To compute these we have \(\hat{\beta}_1 = 0.67 \times \left(\frac{9.41}{10.37})\right) = 0.608\) and \(\hat{\beta}_0 = 171.14-0.608\times 107.20 = 1105.96\).
For \(x=100\) this gives \(\hat{y} = 105.96 + 0.608(100) = 166.76\).
The residual is \(e_i = y_i -\hat{y}_i = -6.76\), meaning the true \(y\) like 6.76 units below the fitted line.
Here \(56\)cm is very different to the mean of this sample, so its possible that this would be a large outlier. We would need to see if any data in that region currently, but may lead to extrapolation, meaning its not an appropriate model there.
Problem 3
The following data describes the grades 233 students received on a standardized test (exam1
), along with their overall grades in a college course. The output from fitting this regression in R
is shown.
Call:
lm(formula = course_grade ~ exam1, data = data)
Residuals:
Min 1Q Median 3Q Max
-26.1508 -4.6656 0.6166 5.6247 23.0312
Coefficients:
Estimate Std. Error t value Pr(>|t|)
(Intercept) 35.17049 3.99911 8.795 3.44e-16 ***
exam1 0.46032 0.04906 9.383 < 2e-16 ***
---
Signif. codes: 0 '***' 0.001 '**' 0.01 '*' 0.05 '.' 0.1 ' ' 1
Residual standard error: 8.252 on 230 degrees of freedom
(1 observation deleted due to missingness)
Multiple R-squared: 0.2768, Adjusted R-squared: 0.2737
F-statistic: 88.04 on 1 and 230 DF, p-value: < 2.2e-16
Given this output, and that a linear regression is a reasonable model for this data:
- Construct a 95% confidence interval for the slope coefficient
- Given this estimate, do you think it is reasonable to claim that the slope is zero?
- Does the intercept term have a natural interpretation for this data?
- Suppose a 95% confidence interval for the average Course Grade for a standardized test score of 70 is \((65.90, 68.88)\). How would this interval change if we instead looked at a prediction interval?
For this problem we have \(\hat{\beta}_1=0.46\) and \(se(\hat{\beta}_1)= 0.049\). We need to compute \(t_{230,0.025}=1.98\) which can be done with qt(0.025, df = 231, lower.tail = FALSE)
.
Then the interval will be \((\hat{\beta}_1 - 1.98 se(\hat{\beta}_1), \hat{\beta}_1 + 1.98 se(\hat{\beta}_1) = (0.36, 0.55).\)
As this confidence interval doesn’t contain zero, there is evidence to reject the null hypothesis that \(\beta_1=0\) at \(\alpha = 0.05\).

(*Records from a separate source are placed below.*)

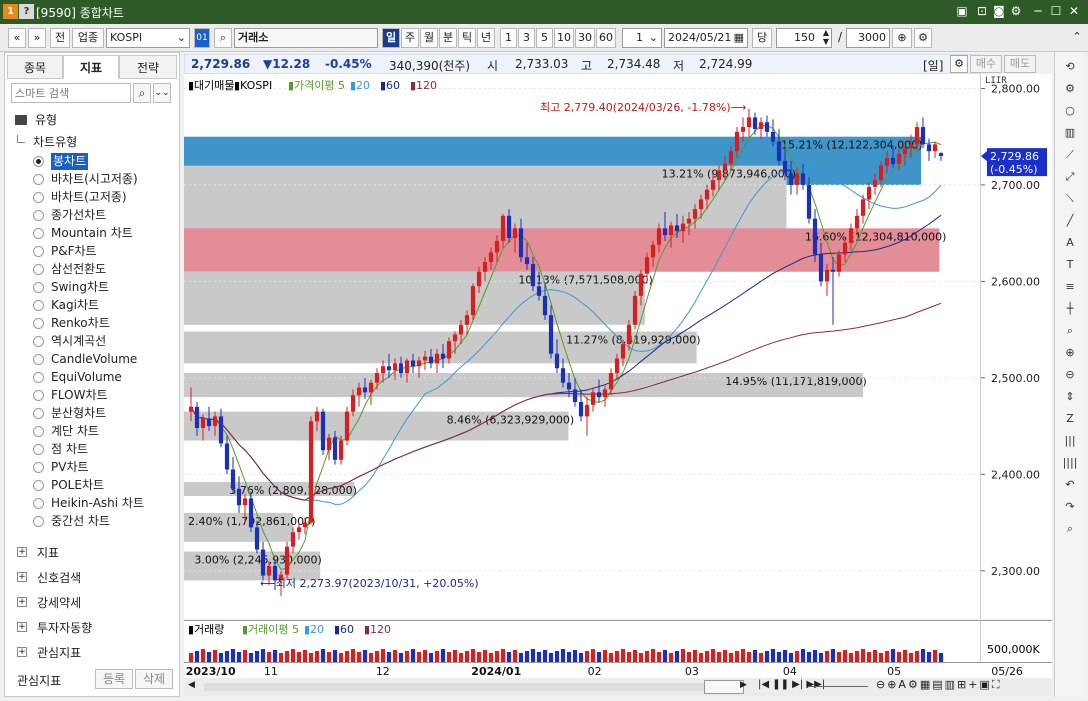 Image resolution: width=1088 pixels, height=701 pixels. What do you see at coordinates (792, 684) in the screenshot?
I see `playback-controls: |◀ ❚❚ ▶| ▶▶|` at bounding box center [792, 684].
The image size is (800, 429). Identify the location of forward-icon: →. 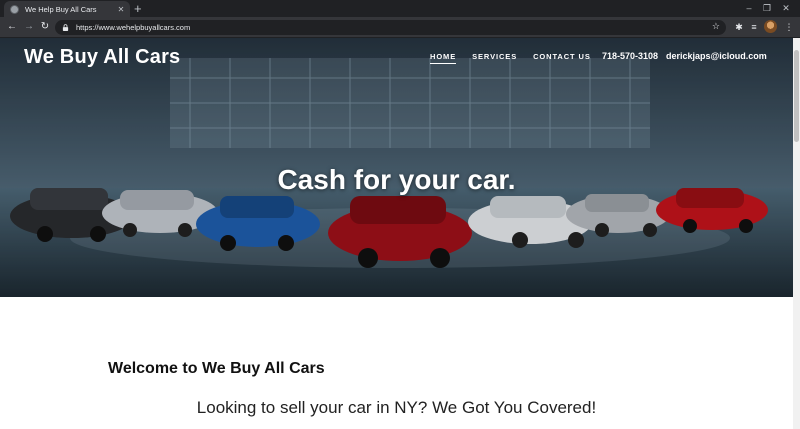
(29, 27).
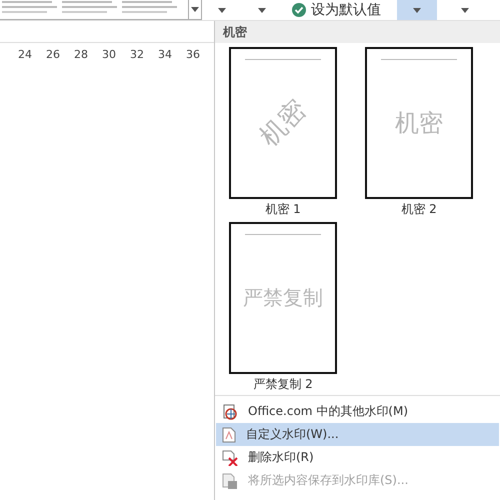 This screenshot has width=500, height=500. What do you see at coordinates (165, 54) in the screenshot?
I see `ruler-number: 34` at bounding box center [165, 54].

Here the intercept corresponds to the average grade a student would expect to get in this course if they got 0 on the standardized test. This might be plausible, for certain types of tests.
A prediction interval is always wider than a confidence interval due to the additional uncertainty. Therefore, the lower value would drecrease and the upper values would increase.
Problem 4
A researcher wants to examine the relationship between the grade a student receives in a class (\(y\)) and the hours of tv they watch in a week (\(x\)).

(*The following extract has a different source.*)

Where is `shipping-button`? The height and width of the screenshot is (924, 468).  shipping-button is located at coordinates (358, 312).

They fit a regression (shown below), along with plotting the residuals.
Pick one of the residual plots shown and describe how you use it to check whether the assumptions of a linear regression are satisfied.
Given these plots, do you see any potential issues with the regression for this data? How could they be addressed?

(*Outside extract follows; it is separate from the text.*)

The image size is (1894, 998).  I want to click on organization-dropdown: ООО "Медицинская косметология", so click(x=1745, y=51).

For the middle residual plot, we aim to check that there is no pattern in the residuals and the variance of the residuals doesn’t change from left to right in the plot.
From these plots, there are some residuals which indicate problems with the fitted regression model. These could be addressed by transforming the \(Y\) variable, using \(\log(Y)\) instead for example, and examining the residuals from that model.